Tally the lines in the data below where the word "computer" appears, and give the tally alone.

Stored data
*** Begin section ***
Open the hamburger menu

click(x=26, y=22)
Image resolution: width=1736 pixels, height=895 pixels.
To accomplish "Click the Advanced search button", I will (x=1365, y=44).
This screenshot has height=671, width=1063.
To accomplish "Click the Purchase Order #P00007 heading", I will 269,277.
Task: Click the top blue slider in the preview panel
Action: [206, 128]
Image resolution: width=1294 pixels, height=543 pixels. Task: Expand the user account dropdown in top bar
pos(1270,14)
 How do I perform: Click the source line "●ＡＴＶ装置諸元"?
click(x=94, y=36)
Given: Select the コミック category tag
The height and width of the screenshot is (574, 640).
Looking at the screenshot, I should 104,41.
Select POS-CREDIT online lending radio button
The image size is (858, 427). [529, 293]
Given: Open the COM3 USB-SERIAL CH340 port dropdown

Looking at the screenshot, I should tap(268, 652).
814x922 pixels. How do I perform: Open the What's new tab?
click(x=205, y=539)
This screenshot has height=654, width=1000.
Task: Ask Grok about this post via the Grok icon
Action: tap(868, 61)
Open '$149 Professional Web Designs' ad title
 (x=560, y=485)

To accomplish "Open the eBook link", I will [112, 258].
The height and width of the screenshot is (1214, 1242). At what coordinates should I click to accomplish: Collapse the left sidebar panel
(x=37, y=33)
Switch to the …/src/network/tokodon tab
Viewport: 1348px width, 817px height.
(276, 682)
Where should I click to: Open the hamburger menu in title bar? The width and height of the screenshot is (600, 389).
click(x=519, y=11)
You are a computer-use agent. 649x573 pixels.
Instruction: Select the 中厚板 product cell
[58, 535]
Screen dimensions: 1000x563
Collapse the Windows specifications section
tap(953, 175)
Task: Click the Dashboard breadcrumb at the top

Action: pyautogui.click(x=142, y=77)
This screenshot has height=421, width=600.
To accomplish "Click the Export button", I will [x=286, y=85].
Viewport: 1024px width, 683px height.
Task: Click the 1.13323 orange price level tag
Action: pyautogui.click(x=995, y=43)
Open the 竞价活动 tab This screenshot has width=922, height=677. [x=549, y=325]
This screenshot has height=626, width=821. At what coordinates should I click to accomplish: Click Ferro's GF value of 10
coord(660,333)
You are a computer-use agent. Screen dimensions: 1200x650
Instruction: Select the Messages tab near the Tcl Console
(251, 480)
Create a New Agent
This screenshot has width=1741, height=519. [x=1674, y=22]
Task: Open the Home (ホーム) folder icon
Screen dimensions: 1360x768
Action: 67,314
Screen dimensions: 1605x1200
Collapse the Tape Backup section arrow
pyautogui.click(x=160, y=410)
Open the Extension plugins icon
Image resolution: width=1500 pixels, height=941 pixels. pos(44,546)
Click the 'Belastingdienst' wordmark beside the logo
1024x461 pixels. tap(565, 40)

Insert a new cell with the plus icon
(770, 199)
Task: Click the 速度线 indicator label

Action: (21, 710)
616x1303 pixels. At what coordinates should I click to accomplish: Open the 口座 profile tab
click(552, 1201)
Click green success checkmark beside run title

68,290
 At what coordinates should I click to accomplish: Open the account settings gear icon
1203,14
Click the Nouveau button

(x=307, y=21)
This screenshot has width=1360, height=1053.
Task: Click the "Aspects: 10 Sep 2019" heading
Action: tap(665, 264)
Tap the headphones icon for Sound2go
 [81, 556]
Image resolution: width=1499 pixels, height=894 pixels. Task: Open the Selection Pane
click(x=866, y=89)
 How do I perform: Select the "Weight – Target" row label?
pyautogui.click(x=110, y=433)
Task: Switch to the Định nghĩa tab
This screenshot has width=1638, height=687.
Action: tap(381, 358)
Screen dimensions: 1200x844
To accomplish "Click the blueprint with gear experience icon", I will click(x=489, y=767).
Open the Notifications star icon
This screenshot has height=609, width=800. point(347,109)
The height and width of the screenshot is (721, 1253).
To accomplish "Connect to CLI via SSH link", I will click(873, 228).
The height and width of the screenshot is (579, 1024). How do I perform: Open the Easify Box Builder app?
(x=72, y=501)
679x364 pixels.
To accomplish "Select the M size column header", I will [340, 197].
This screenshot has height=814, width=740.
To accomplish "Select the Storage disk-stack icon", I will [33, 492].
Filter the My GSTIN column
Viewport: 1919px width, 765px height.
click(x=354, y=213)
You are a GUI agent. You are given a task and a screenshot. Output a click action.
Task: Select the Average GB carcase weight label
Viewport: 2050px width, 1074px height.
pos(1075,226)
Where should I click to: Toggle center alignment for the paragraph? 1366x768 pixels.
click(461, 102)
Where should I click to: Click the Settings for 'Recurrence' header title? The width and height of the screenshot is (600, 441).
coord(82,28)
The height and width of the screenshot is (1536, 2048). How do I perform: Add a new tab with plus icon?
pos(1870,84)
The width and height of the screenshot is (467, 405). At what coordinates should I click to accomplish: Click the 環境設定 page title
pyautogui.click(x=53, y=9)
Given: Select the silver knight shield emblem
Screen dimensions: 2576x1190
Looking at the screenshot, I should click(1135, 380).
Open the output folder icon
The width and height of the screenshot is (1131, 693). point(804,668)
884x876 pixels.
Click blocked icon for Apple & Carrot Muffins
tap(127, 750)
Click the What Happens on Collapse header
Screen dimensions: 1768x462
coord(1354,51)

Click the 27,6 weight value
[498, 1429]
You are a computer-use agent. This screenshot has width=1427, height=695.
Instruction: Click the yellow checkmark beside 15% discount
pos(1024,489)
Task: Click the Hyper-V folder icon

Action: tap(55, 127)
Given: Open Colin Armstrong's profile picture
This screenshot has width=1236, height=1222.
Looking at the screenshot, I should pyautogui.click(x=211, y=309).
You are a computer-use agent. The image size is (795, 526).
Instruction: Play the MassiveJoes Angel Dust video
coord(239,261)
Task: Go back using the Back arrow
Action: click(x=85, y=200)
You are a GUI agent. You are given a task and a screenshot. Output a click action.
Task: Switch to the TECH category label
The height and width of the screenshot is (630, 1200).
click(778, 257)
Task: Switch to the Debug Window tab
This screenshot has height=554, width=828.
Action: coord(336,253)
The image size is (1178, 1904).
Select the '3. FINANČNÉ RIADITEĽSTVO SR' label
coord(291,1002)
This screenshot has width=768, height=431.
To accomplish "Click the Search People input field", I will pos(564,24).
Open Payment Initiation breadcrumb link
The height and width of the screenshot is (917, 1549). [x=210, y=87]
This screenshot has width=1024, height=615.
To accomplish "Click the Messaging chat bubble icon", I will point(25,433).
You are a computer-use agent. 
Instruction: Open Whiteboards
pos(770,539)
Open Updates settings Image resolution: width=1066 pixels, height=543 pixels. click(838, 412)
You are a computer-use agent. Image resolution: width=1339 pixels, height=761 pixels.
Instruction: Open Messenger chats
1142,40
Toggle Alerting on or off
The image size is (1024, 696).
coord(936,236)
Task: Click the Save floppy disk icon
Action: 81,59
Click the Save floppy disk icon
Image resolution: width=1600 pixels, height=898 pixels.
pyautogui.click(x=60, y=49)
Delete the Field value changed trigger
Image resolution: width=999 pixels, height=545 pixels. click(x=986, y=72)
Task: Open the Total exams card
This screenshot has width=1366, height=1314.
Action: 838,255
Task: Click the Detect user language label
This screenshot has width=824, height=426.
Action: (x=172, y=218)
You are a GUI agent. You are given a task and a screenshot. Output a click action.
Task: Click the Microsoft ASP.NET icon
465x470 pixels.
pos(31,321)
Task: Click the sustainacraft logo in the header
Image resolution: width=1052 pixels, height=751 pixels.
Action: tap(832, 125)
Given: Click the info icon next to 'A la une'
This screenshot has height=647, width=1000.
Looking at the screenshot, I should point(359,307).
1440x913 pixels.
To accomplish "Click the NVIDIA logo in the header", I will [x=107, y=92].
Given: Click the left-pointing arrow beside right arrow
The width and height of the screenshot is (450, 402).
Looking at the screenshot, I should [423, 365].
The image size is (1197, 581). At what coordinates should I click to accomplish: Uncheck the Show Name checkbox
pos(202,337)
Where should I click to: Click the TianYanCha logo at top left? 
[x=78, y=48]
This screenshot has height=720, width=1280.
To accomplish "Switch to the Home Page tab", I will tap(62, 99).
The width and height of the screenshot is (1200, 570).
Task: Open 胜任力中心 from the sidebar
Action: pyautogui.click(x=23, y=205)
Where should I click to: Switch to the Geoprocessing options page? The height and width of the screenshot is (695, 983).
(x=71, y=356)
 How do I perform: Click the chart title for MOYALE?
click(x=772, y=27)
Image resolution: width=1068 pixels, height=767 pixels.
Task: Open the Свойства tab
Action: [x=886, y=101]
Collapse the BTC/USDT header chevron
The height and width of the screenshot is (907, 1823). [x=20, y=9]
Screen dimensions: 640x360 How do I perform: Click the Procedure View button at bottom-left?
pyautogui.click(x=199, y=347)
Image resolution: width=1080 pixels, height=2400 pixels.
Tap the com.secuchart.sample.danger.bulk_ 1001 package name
*** End section ***
=== Output for this exercise ===
6